Me fascina tanto color, ruido y objetos acumulados: molcates, baleros, y la célebre platería mexicana. Me alegra ver ante mis ojos las llamativas formas de lo que aprendí a distinguir como el típico arte popular de aquí: los alegres alebrijes, las vasijas de barro negro, la talavera poblana, los robozos, las mascaras y figurillas cubiertas de Chaquira. Voy comprando poco a poco después del asombro, y de discutir los precios como pretexto para hablar un rato.
(Entonces no sabía que volvería de nuevo al día siguiente para gastar en artesanías de regalo lo que me quedaba de pesos mexicanos).
La noche más importante de la historia de México estoy desorientado. No sé dónde ir y encuentro a dos de los viajeros de mi tour a Teotihuacán: una señora ecuatoriana y su sobrina de catorce años que se asemeja asombrosamente a mi hija Ariane. Nos vamos los tres a la Plaza del Ángel. La señora no parece satisfecha con la fiesta popular (tocan mariachis y se gritan ¡Viva México!) por lo que no deja de repetir a cada minuto:
-En mi país es mejor. En mi país es mejor. En mi país es mejor. En mi país es mejor…

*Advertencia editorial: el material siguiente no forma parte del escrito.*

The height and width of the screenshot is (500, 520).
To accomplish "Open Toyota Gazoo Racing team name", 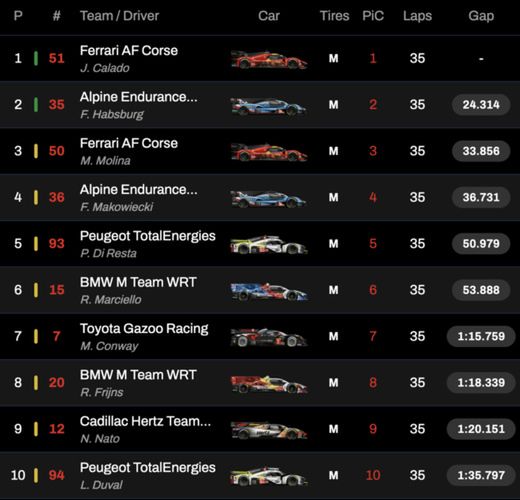I will pyautogui.click(x=144, y=329).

Me hacen pensar en Cuba, las palabras de la señora ecuatoriana y ese molote de entusiasmo a la vez colectivo y forzado por la Patria: en aquellas multitudes donde obligaban a la isla entera a gritar consignas dictadas por un corifeo.
Me vuelvo al hotel. En el camino compro dos tamales y otro batido de mamey. Pienso en las variantes absurdas de nuestros patriotismos que resumiera sin saberlo la ecuatoriana de vacaciones con su sobrina por el inmenso México: En mi país es mejor. Me doy cuenta que no puedo, desgraciadamente, repetir esa frase. Que quizás una de las más grandes perturbaciones que provoca el totalitarismo en el espíritu de los fugitivos es esa especie de vehemente rechazo por lo propio. Esa mirada turbia o paradójica hacia lo dejado atrás: puede que se sublime algo de la infancia de la patria perdida, pero este ejercicio de nostalgia se frena ante otras realidades.
Por nada del mundo se me ocurriría cambiar esta madrugada la posesión de mis dos tamales y el mamey que disfruto a solas en una desconocida plaza mexicana, por una fiesta patriótica de la Cuba que conocí y que me puso a correr feliz por todo el universo.